Design for Upgradability Algorithm: Configuring Durable Products for Competitive Reutilization

[+] Author and Article Information
Ke Xing

School of Advanced Manufacturing and Mechanical Engineering, University of South Australia, South Australia 5095, Australiake.xing@unisa.edu.au

Martin Belusko

Institute of Sustainable Systems and Technologies, University of South Australia, South Australia 5095, Australiamartin.belusko@unisa.edu.au

J. Mech. Des 130(11), 111102 (Oct 03, 2008) (14 pages) doi:10.1115/1.2976446 History: Received March 04, 2007; Revised July 24, 2008; Published October 03, 2008

Product upgrade, achieved through the improvement of the functionality of reused or remanufactured products, is often accepted as an effective way to attain a competitive reutilization. Design for upgradability (DFU) is a tool that primarily focuses on enhancing a product’s functional as well as physical fitness for ease of upgrade. This paper presents the development of a novel approach and its implementation algorithm for a systematic design of product upgradability. The framework of this approach consists of two major phases––modeling and optimization.

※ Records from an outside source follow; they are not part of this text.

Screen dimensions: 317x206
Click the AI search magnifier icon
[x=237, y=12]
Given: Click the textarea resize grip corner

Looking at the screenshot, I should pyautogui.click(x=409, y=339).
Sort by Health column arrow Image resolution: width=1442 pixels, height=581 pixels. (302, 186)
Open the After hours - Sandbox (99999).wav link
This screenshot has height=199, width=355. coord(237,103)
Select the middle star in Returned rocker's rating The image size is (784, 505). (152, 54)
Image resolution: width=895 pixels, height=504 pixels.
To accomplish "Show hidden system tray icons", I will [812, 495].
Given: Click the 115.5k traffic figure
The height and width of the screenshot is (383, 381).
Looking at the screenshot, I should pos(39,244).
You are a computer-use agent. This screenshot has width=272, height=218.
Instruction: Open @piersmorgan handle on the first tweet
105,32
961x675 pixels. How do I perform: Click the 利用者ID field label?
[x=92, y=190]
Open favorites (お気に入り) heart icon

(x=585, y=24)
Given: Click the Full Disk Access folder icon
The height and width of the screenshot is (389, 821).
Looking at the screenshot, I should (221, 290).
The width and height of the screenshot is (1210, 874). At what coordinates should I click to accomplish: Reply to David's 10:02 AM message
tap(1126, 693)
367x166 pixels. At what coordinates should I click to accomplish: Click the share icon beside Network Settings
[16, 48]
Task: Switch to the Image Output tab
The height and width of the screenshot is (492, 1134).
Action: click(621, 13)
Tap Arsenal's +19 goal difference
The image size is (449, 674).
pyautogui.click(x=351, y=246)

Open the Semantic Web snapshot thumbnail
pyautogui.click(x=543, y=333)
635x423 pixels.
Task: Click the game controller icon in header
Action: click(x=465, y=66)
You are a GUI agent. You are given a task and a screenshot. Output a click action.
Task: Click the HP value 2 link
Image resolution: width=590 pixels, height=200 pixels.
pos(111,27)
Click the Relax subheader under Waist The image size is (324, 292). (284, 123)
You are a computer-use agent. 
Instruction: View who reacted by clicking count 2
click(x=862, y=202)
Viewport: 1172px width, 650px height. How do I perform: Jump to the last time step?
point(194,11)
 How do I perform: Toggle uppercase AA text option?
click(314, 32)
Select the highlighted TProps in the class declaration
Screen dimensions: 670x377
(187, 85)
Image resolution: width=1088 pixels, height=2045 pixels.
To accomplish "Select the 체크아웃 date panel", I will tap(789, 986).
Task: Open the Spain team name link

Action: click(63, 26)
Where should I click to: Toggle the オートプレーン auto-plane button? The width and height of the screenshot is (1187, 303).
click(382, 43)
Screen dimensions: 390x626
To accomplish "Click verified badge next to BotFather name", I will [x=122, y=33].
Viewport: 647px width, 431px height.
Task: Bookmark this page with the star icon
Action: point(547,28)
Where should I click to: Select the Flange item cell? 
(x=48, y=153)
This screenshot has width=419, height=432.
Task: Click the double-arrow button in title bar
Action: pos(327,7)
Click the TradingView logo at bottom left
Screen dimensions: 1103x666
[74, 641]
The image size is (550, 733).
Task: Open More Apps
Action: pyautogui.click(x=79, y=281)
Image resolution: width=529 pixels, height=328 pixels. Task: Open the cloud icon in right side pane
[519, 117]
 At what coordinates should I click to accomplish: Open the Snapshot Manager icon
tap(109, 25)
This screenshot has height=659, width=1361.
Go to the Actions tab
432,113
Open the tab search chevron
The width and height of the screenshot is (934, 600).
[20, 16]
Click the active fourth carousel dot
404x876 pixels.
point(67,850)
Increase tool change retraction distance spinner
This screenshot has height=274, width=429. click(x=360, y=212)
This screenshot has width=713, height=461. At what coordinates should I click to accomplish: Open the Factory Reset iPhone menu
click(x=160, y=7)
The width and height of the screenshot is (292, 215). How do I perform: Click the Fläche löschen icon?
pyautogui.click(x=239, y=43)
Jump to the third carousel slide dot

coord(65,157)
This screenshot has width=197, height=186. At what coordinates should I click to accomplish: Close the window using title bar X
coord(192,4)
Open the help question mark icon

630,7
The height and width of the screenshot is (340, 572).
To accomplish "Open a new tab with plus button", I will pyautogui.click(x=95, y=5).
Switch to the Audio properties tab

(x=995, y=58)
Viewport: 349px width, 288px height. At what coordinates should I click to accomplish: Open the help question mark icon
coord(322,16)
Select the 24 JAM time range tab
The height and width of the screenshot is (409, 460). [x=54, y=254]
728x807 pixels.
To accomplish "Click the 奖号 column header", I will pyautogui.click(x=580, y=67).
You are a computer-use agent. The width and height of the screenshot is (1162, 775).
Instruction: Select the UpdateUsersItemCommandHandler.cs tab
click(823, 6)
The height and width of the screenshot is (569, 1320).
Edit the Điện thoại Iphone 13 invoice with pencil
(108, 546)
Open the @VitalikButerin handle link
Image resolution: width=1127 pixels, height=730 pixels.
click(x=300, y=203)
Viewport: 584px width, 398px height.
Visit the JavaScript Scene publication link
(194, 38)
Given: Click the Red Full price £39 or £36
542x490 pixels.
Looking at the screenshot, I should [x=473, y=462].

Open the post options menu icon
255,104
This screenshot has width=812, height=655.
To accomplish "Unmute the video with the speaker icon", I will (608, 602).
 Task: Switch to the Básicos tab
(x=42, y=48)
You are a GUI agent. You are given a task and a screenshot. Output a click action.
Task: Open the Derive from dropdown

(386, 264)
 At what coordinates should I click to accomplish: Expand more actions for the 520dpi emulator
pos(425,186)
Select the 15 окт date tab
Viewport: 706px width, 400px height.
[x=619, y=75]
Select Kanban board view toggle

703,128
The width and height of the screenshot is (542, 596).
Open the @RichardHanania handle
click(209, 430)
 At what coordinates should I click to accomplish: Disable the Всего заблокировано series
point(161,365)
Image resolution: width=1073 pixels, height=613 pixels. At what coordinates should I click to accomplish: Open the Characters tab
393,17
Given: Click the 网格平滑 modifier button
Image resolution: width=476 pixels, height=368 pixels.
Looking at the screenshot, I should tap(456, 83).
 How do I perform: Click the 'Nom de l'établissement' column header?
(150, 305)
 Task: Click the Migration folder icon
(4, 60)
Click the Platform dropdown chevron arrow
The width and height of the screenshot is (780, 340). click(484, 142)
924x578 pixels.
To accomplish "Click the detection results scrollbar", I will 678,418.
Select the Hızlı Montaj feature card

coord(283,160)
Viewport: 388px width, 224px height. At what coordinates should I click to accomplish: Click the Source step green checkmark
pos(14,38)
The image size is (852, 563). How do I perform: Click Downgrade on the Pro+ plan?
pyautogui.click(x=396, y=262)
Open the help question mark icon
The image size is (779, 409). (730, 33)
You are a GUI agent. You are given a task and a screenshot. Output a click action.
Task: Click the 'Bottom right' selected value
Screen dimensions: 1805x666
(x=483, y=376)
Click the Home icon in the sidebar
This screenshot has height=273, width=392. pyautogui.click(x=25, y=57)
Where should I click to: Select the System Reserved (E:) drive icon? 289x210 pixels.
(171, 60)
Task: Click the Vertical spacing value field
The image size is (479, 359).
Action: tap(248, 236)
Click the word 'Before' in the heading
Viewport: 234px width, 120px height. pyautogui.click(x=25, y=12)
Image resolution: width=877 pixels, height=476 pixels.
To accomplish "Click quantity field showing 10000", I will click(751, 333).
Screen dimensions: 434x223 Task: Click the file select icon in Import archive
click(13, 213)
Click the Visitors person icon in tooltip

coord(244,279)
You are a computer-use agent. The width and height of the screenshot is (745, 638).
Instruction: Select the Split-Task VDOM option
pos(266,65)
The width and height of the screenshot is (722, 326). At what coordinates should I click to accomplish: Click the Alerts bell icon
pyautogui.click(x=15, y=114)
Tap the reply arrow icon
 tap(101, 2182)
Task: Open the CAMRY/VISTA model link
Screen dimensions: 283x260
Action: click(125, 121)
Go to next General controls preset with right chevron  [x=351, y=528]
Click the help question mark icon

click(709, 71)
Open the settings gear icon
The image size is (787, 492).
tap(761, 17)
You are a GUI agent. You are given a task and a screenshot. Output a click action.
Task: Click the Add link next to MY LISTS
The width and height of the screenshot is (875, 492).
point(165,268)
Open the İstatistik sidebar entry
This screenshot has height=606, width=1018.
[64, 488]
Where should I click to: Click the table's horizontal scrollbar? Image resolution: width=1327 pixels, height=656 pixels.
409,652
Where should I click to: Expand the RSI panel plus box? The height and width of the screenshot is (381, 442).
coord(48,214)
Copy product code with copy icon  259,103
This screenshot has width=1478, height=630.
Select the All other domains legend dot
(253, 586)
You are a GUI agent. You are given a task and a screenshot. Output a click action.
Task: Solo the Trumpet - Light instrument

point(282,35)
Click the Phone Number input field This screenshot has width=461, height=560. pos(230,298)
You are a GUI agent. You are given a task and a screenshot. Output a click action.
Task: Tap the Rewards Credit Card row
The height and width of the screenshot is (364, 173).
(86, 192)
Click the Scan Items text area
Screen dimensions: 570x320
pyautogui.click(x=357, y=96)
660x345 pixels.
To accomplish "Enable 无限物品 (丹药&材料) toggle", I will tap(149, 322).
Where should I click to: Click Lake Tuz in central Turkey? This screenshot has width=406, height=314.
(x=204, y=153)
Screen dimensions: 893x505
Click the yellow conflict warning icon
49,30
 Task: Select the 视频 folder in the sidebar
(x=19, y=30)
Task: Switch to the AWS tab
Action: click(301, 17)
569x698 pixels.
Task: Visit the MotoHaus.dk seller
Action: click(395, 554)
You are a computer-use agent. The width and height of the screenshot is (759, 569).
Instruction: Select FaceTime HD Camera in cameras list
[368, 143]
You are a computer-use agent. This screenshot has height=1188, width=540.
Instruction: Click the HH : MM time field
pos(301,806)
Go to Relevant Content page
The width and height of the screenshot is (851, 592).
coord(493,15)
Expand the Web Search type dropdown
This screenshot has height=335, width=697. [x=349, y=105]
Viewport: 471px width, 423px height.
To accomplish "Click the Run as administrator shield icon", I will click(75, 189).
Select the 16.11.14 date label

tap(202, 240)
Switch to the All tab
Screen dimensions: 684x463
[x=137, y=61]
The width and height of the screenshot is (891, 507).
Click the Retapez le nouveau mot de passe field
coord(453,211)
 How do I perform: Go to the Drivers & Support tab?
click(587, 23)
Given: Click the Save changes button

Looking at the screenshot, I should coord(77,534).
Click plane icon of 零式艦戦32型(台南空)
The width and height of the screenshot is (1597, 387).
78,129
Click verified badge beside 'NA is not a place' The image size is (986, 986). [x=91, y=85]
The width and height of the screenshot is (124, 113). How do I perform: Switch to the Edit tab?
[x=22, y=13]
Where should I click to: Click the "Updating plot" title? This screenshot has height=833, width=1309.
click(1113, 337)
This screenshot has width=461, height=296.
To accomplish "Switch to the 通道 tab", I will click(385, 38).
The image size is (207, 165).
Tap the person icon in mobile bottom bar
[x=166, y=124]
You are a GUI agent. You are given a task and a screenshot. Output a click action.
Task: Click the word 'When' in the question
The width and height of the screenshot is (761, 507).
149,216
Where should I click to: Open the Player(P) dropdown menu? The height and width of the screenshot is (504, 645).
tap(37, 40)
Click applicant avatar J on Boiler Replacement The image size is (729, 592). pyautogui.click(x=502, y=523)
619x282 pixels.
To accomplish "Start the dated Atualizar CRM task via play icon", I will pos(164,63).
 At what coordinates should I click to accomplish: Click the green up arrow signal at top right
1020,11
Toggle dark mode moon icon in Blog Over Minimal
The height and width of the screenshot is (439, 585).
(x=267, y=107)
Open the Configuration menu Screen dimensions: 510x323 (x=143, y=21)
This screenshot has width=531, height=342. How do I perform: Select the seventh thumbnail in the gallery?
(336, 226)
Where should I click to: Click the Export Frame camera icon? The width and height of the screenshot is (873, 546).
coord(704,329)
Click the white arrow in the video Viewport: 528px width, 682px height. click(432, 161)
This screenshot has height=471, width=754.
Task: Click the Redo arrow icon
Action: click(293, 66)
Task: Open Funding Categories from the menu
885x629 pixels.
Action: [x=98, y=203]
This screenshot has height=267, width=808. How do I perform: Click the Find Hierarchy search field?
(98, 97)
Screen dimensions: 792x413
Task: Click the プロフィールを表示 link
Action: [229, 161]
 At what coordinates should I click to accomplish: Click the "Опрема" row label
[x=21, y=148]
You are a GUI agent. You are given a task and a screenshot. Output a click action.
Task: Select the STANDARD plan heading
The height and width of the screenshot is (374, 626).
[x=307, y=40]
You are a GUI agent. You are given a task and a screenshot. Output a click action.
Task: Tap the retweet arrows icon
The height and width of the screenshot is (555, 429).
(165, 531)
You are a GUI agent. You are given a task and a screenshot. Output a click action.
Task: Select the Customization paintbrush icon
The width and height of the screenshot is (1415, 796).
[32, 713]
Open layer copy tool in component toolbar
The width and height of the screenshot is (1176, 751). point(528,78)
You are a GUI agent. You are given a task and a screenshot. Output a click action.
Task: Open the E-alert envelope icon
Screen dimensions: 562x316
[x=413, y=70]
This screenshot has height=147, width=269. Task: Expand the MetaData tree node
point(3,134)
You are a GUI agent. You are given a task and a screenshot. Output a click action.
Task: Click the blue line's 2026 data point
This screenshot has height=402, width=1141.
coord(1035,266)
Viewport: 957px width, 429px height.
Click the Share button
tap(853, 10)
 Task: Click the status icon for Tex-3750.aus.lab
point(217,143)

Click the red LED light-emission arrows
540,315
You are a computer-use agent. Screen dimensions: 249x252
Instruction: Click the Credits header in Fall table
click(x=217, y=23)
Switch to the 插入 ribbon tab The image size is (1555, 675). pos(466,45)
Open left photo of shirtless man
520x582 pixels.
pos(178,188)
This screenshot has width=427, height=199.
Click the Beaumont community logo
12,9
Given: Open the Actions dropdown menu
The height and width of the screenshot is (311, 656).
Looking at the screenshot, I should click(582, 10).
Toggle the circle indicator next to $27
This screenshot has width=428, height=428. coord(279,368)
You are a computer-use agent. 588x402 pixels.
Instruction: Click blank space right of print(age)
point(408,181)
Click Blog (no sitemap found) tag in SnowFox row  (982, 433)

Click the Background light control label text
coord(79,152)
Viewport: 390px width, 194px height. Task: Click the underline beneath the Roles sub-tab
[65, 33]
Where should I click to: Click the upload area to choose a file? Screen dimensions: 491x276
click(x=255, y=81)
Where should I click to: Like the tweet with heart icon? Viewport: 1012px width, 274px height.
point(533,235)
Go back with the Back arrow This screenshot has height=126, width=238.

Fuzzy logic is used as a tool to facilitate the modeling of a product’s upgradability based on its technical characteristics and the reutilization mode. In the optimization phase, a new DFU optimization program is developed by using genetic algorithm techniques. The objective of a product’s DFU optimization is defined so as to configure/redesign a product for the maximal level of upgradability with minimal associated costs and violations of engineering, economic, and environmental constraints. A case study on a solar heating system is presented to demonstrate the application of the proposed DFU algorithm and its effectiveness in generating optimal configurations for the system, which are reflected as significant improvements in the system’s upgradability, cost efficiency, and overall functionality.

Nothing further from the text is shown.